A reorganization of National Health Service Dementia care is needed to ensure UK patients can receive a breakthrough drug that slows the progression of Alzheimer’s disease, doctors say.
Detailed results of a clinical trial of lecanemab have confirmed that the drug reduces cognitive decline in patients with early-stage Alzheimer’s, in a hard-earned breakthrough hailed as a landmark moment for the field.
The drug, created by Biogen in the US and Eisai in Japan, is the first to show that it can change the trajectory of the disease. While the benefit is modest—the drug reduced cognitive decline by 27% over 18 months—doctors believe it has the potential to give patients months of more independent living.
The US Food and Drug Administration is expected to approve lecanemab in January, paving the way for US hospitals to start prescribing the drug next year. But the NHS faces a huge challenge preparing for the drug’s introduction, doctors say, and patients are unlikely to receive it before 2026.
writing in the guardianJonathan Schott, professor of neurology at UCL’s Queen Square Institute of Neurology and chief medical officer of Alzheimer’s Research UK, says the NHS is “nowhere near ready” to administer lecanemab.
“While some specialist centers have the required capabilities, the NHS in general simply does not have the infrastructure and staff to diagnose potentially eligible patients, or to administer the drug, which is infused every two weeks, or to perform and read multiple security MRIs. scans,” she writes.
Other high-level doctors share the opinion. “We are not ready,” said Dr.

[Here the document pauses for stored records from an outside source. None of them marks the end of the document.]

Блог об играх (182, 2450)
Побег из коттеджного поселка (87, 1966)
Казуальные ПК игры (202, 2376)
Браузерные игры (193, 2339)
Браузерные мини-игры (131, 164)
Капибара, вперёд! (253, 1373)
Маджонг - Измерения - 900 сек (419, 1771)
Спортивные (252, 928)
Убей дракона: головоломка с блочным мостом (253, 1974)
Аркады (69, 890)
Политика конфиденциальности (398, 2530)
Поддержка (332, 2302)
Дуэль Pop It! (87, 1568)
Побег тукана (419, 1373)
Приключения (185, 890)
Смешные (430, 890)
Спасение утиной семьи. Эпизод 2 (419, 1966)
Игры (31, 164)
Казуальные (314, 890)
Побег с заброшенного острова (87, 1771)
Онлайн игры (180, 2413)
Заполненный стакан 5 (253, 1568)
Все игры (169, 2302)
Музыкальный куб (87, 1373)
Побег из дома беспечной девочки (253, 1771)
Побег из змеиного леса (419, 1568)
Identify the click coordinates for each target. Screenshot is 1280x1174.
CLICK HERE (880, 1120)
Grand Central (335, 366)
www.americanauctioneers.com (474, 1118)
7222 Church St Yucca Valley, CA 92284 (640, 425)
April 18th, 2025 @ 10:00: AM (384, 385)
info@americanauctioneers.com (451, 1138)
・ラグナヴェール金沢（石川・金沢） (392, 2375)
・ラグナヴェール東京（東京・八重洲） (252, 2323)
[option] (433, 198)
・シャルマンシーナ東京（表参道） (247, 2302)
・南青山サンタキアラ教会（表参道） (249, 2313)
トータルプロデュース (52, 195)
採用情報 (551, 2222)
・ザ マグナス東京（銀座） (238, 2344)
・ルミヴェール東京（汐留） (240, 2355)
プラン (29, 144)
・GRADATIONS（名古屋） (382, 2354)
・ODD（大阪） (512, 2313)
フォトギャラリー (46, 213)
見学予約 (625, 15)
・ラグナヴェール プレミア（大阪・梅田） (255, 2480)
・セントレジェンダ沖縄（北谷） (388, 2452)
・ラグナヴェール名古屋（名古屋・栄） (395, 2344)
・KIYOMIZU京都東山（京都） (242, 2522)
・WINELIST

Liz Coulthard, an assistant professor of dementia neurology at the University of Bristol. “We need a massive change in workforce service delivery.”
Lecanemab is an antibody therapy that targets groups of proteins called beta-amyloid, which accumulate in the brain of patients. Scientists still debate the role of amyloid in Alzheimer’s, but removing it from the brain may prevent other disease processes from taking hold, such as the formation of protein tangles within brain cells.
Patients who are diagnosed early with mild cognitive impairment due to Alzheimer’s disease usually have about six years of independent living before they need support at home. If the benefits of lecanemab are sustained for six years, a patient could have 19 more months of independent living, Coulthard said.
“The problem is that we don’t see patients in the mild cognitive impairment stage,” he said. “We don’t have the services. In Bristol, which is not outlier, there is no clinical pathway for mild cognitive impairment. If you are diagnosed, you are discharged and there is almost never follow-up”.
Part of the problem is that most dementia patients in the UK are cared for in memory clinics run by gerontology or psychiatric services, which do not have routine access to Alzheimer’s tests. While blood tests for Alzheimer’s disease are on the horizon, the disease is currently confirmed by a lumbar puncture, which looks for amyloid in the cerebrospinal fluid, or a positron emission tomography (PET) scan, which detects the protein in brain. Alzheimer’s Research UK estimates that only 2% of patients eligible for lecanemab would have access to the drug based on existing evidence.
“We will have to have new services, either within psychiatry, perhaps referring to neurology for lumbar puncture or scans, or within neurology that can offer the myriad of new diagnostic tests that we will have to do.” Coulthard said.
Nearly 1 million people in the UK are living with dementia, the leading cause of death in the country. Two thirds of cases are due to Alzheimer’s disease. The condition causes relentless destruction of neurons in the brain, leading to memory loss, problems with decision making, and ultimately difficulties eating, speaking, and moving.
Lecanemab would have to be approved by the Medicines and Health Products Regulatory Agency (MHRA) and the National Institute of Health and Care Excellence (Nice) before it could be provided by the NHS. Approval of the MHRA could come as early as 2024, with the Nice review taking another year.
“Even if those things happened overnight, we just couldn’t deliver this, because of the scale of what is needed,” said Masud Husain, a professor of neurology and cognitive neuroscience at the University of Oxford.
In addition to quick and accurate diagnoses to identify those likely to benefit, hospitals would need specialized staff and equipment to provide drug infusions and regular MRIs to check for side effects, including brain swelling. One hope is that the drug could be used in bursts, with patients taking it until their amyloid levels drop, then being monitored to see if it rises again.
Prof. Paul Matthews, UK Director Dementia Research Institute of Imperial College London, said it did not expect the UK to be a “rapid adopter” of lecanemab. This would give health officials time to assess how effective the drug was in real-world settings and prepare the NHS to administer it.
Dr Richard Oakley, from the Alzheimer’s Society, said: “We are on the cusp of exciting new treatments for Alzheimer’s disease, but we need to improve dementia diagnosis in the UK to ensure the right people receive these. medications when they are most effective. . This will mean better access to PET scans and tests to ensure everyone gets a quick and accurate diagnosis.
“We estimate that at least 106,000 people could benefit from lecanemab when it becomes available in the UK. But currently, one in six people wait more than a year to see a specialist after a GP referral, and one in 10 wait more than six months to get a brain scan.